BRANO DA LEGGERE
Com’è noto, il mercato immobiliare italiano opera già in uno dei contesti regolatori più ostili d’Europa. Contratti rigidi, durata imposta, tassazione crescente, procedure di sfratto interminabili: non sorprende che molti proprietari abbiano abbandonato le locazioni tradizionali, preferendo formule più flessibili o, in molti casi, lasciando gli immobili sfitti.
Tutto ciò è il risultato di un errore di fondo: l’illusione che la casa possa essere un diritto garantito per decreto, quando invece è – e rimane – il frutto di risparmio, investimento e assunzione di rischio. Dove manca tutela della proprietà privata e la libertà contrattuale è compromessa, il mercato non funziona. È una legge economica elementare, che nessun proclama ideologico può sovvertire.
Nella proposta della medesima Genesio emerge anche un paradosso evidente: mentre si denuncia la “finanziarizzazione” dell’abitare, si chiedono misure che rendono sempre più difficile investire nel settore immobiliare. Penalizzare chi affitta, colpire chi possiede, disincentivare chi costruisce non significa aiutare chi cerca casa; significa, al contrario, ridurre l’offerta, aumentare i prezzi ed escludere i più deboli.
Chi invoca l’intervento dello Stato nel settore abitativo dimentica che ogni vincolo, ogni imposizione normativa o fiscale finisce per scoraggiare proprio gli investimenti indispensabili a colmare il fabbisogno abitativo. In un contesto di incertezza giuridica e di aggressione fiscale permanente, il risparmio si ritrae, gli investitori fuggono, i capitali si dirigono altrove. Ma il dirigismo immobiliare sembra ostinarsi a non volerlo comprendere.

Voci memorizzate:
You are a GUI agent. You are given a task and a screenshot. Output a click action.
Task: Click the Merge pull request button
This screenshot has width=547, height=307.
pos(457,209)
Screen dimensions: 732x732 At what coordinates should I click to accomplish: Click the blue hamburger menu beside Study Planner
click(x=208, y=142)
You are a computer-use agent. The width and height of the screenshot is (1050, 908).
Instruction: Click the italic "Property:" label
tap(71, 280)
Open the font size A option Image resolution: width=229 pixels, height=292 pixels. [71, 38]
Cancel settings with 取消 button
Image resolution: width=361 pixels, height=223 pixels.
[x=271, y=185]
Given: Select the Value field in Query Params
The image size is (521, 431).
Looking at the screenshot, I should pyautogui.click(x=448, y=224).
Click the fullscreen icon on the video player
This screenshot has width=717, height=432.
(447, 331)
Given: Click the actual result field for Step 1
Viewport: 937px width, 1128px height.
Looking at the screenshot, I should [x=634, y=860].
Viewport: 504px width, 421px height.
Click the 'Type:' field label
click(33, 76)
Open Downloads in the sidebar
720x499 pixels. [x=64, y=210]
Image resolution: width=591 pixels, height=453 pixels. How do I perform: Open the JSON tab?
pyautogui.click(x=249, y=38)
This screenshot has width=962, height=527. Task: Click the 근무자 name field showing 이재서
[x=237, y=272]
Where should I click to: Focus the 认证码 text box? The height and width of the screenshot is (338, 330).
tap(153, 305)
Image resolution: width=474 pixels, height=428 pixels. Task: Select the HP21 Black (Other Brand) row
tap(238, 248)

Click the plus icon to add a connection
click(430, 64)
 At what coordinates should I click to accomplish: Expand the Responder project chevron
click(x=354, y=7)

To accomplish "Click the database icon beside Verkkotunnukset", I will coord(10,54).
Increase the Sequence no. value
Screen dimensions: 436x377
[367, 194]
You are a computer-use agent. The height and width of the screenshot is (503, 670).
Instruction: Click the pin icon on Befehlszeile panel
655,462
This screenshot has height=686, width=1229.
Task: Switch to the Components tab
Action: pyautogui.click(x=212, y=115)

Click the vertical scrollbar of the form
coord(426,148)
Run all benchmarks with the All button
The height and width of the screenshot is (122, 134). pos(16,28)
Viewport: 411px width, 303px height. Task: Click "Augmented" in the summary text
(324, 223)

COMPITO 1
Stampa la parte del brano sul mercato immobiliare compresa tra "Tutto ciò è" e "i più deboli.", estremi inclusi.
COMPITO 2
Secondo il brano sul mercato immobiliare, di che cosa è il frutto la casa?
COMPITO 3
Prosegui il brano sul mercato immobiliare dopo la sua ultima frase.
I record costituiscono materiale a sé, distinto dal brano.

SOLUZIONE 1
Tutto ciò è il risultato di un errore di fondo: l’illusione che la casa possa essere un diritto garantito per decreto, quando invece è – e rimane – il frutto di risparmio, investimento e assunzione di rischio. Dove manca tutela della proprietà privata e la libertà contrattuale è compromessa, il mercato non funziona. È una legge economica elementare, che nessun proclama ideologico può sovvertire.
Nella proposta della medesima Genesio emerge anche un paradosso evidente: mentre si denuncia la “finanziarizzazione” dell’abitare, si chiedono misure che rendono sempre più difficile investire nel settore immobiliare. Penalizzare chi affitta, colpire chi possiede, disincentivare chi costruisce non significa aiutare chi cerca casa; significa, al contrario, ridurre l’offerta, aumentare i prezzi ed escludere i più deboli.

SOLUZIONE 2
Del risparmio, dell'investimento e dell'assunzione di rischio.

SOLUZIONE 3
Non a caso, le città europee più colpite dalla crisi abitativa sono proprio quelle dove l’interventismo pubblico ha raggiunto i livelli più alti: Berlino, Barcellona, Parigi, Amsterdam. Lì, le politiche di controllo dei prezzi, di limitazione degli affitti brevi o di requisizione degli immobili sfitti hanno prodotto risultati opposti a quelli dichiarati. Meno case disponibili, più degrado, più abusivismo. Dove lo Stato si sostituisce al mercato, prosperano solo illegalità e clientelismo.
Anche gli incentivi fiscali selettivi o gli affitti calmierati, spesso presentati come soluzioni moderne, finiscono per alterare il mercato e gonfiare la spesa pubblica. Ogni intervento statale crea nuove dipendenze, nuovi squilibri e sposta risorse da chi produce a chi pretende.
Né è corretto invocare i dati sull’aumento dei senzatetto in Europa – cresciuti del 70 per cento negli ultimi dieci anni – come prova della necessità di un maggiore intervento pubblico. Al contrario, i numeri prima menzionati dimostrano il fallimento delle politiche attuate. I pochi esempi virtuosi – come la Finlandia – si distinguono non per aver moltiplicato regole e sussidi, ma per soluzioni pragmatiche che responsabilizzano gli individui, senza sottometterli a burocrazie oppressive.
In definitiva, la visione proposta dal citato presidente Agedi riflette una mentalità che considera il privato un bersaglio da colpire e lo Stato l’unico garante del bene comune. E ciò nonostante la storia insegni l’opposto: solo un mercato libero, fondato sulla certezza del diritto e sull’iniziativa privata, è in grado di rispondere efficacemente ai bisogni della società.
Le vere riforme abitano altrove. Servono deregolamentazione, giustizia civile rapida, fiscalità leggera e valorizzazione del risparmio immobiliare. Solo in un contesto di libertà, la casa potrà tornare ad essere accessibile, sostenibile e diffusa.
Come ha scritto Alexis de Tocqueville, osservatore lucido dei pericoli dello statalismo: “Lo Stato che cerca di fare troppo per i cittadini finirà per farlo male e per distruggere in essi la responsabilità individuale”.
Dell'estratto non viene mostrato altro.